Mourning Breakfast

If I learned anything from my fifth-grade gym teacher Mr. Malm, it's that he had this horrible neck injury which required him to keep his face looking straight ahead with his right hand, and he told the fifth-graders he fell off a horse and the sixth-graders that he was hit by a car.

Perhaps more important was Mr. Malm's emphatic endorsement of a sadly neglected meal of the day, breakfast. Before we played some sadistic variation of dodgeball, Mr. Malm would ask who ate breakfast that particular morning, and anyone failing to raise their hand would be chastised.

And rightfully so. For too long now, breakfast has been suffering from entirely baseless neglect. As we grow older, many of us forsake breakfast for added time in scooting off to work or school, despite repeated admonitions in our youth from gym teachers and parents alike who told us that breakfast is the most important meal of the day. This overlooking of breakfast is tragic, for it is truly a wonderful meal.

Firstly, the foods are excellent. While some foods like pizza and sandwiches easily straddle the line between lunch and dinner, breakfast claims a group of foods all its own. Breakfast cereals, for one. Think of all the cereals which kids and adults alike have eaten over the years. Cocoa Puffs. Cap'n Crunch. Golden Grahams.
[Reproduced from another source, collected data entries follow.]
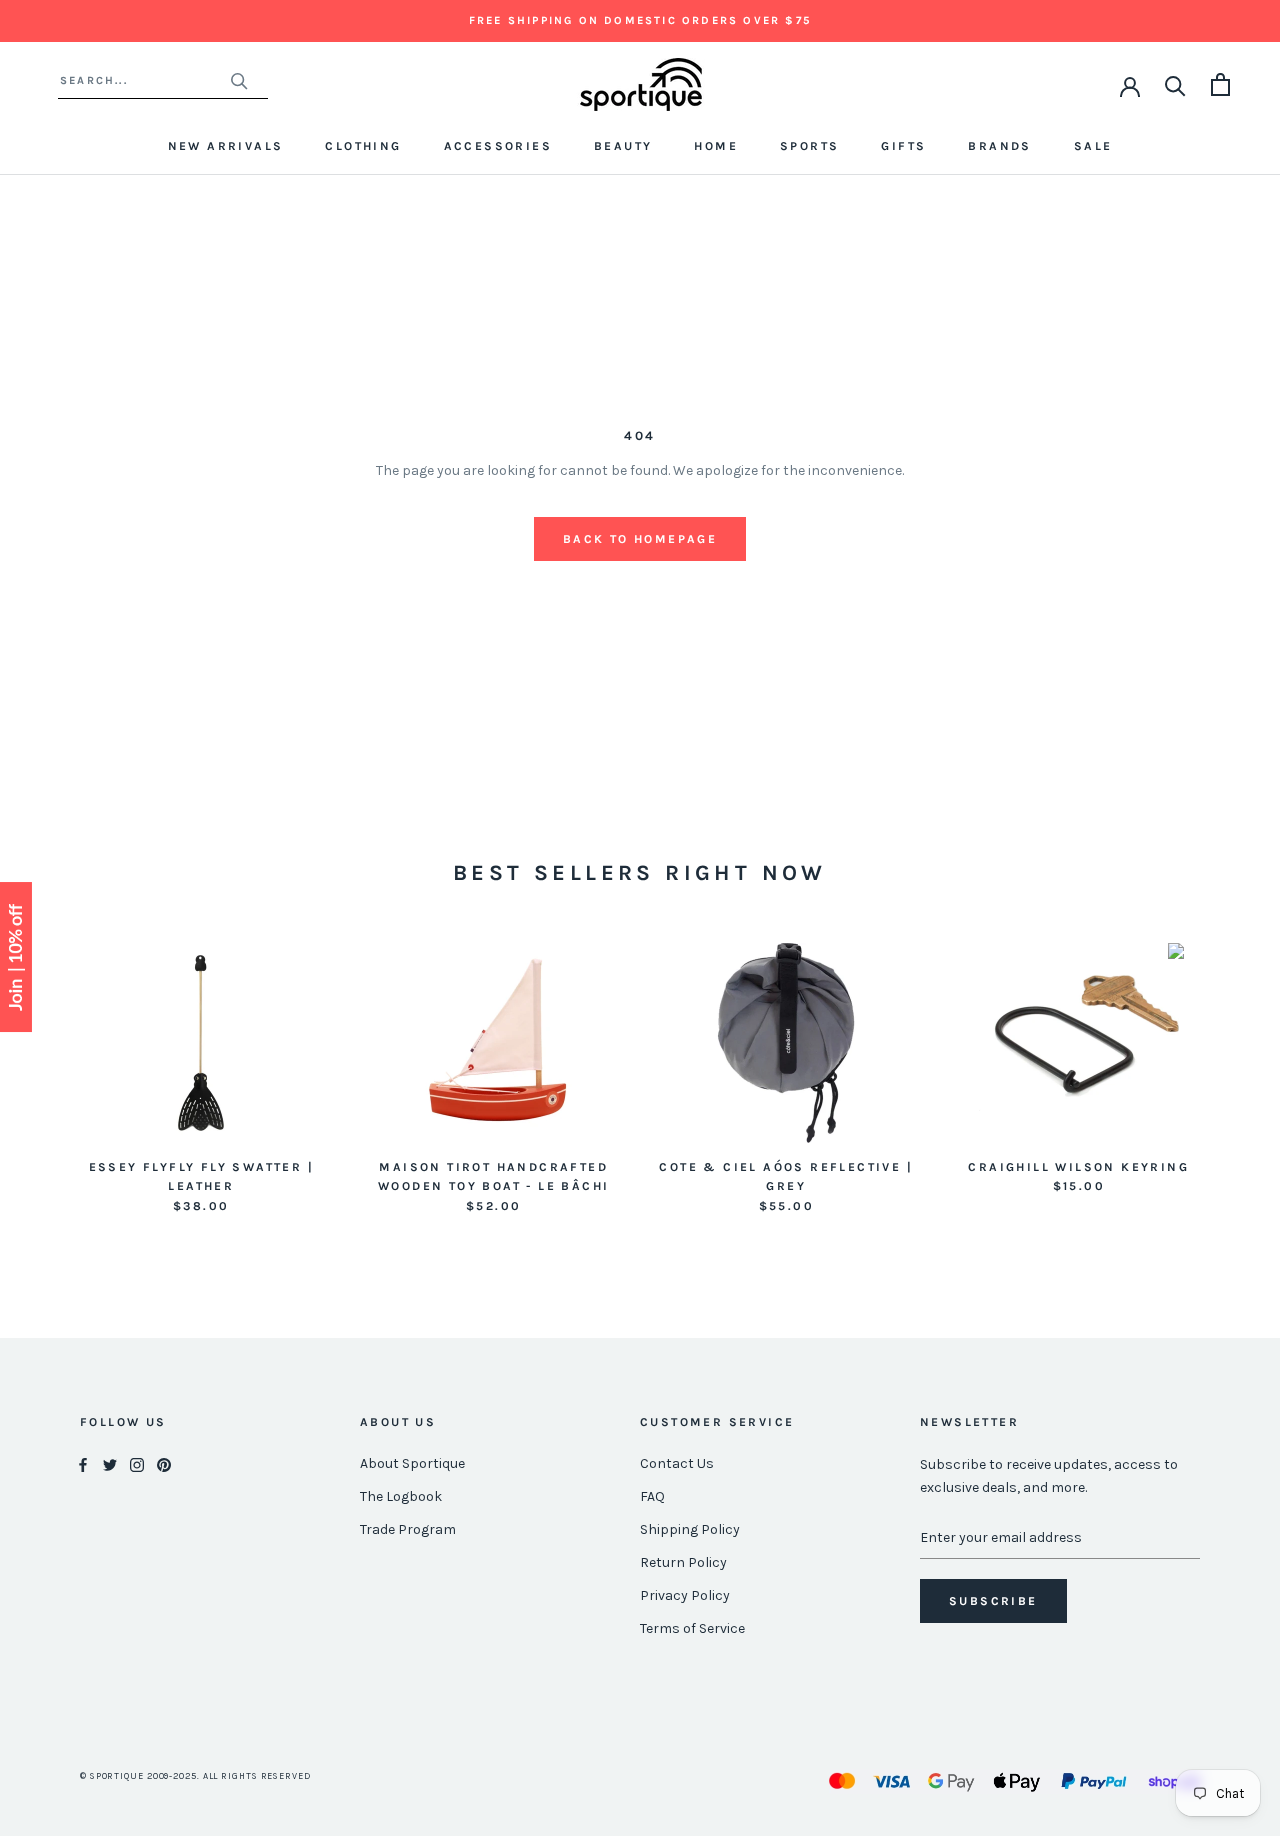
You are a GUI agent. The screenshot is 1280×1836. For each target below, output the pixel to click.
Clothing (363, 146)
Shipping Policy (690, 1529)
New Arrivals (226, 146)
Lucky Charms. (Why is it that Lucky Charms always has the same stupid "match-the-color-to-the-shape" contest on the back of the box? Do they really think we don't know this by now?)

And those are the sugar cereals alone. Lest we forget, the "healthy" cereals are a strong faction, boasting Grape-Nuts, Shredded Wheat, Mueslix, Nut n' Honey Crunch, and Cheerios in their ranks, amongst others. My cereal bowl runneth over. Any true connoisseur of breakfast foods would be remiss to overlook delicacies such as muffins, bagels, Cream o' Wheat, oatmeal, donuts, toast, pancakes, eggs, waffles, bacon, scrapple, orange juice, milk, Pop-Tarts, fruits shakes, and hash browns.

And the toppings from which the possessor of a discerning palate may choose! Ketchup, whipped cream, salt, pepper, butter, half and half, maple syrup, strawberry syrup, jelly, jam and marmalade.

Not only does breakfast boast a plethora of such comestibles, it is a treasure trove of nostalgic memories. I will always connect Grape-Nuts to a summer fling with a fellow Grape-Nuts enthusiast. I remember eating Pop-Tarts in my friend's basement in eighth grade as we watched TV and played Mario Bros. Cheerios with sliced bananas reminds me of times in my youth when my stomach, tossed by lengthy car journeys, couldn't handle anything less bland.

And whither the cereals of yesteryear? Moreso than the hula hoop or the pet rock, cereals are a fine meter for the faddish desires of American pop culture. Does anyone remember cereals such as Gremlins, Mr. T, C3POs, Nerds or even Smurfberry Crunch, which turned the milk a hideous purple color? Meanwhile, the old standbys of shredded wheat and Grape-Nuts stand proudly on the supermarket shelves as monuments to the persistent desire of a quick but healthy meal to start the day.

Last but not least, to eat a full breakfast is to show that, in a culture which increasingly leans towards a chaos of hurrying and bustling, you are not afraid to kick back and take the time to enjoy the pleasure of leisure. To take the time to eat a breakfast which transcends the usual bowl of hastily gobbled cereal over the funny pages is to indulge in a subtle defiance of this capitalistic, soul-sucking societal trend. A breakfast replete with cloth napkins, fine silverware and meticulous attention to culinary details is a big "Fuck you" to the workplace. The bourgeois pig may one day become the bacon on the breakfast table if we were all to gleefully embrace breakfast as it deserves to be embraced. Workers of the world have a pancake!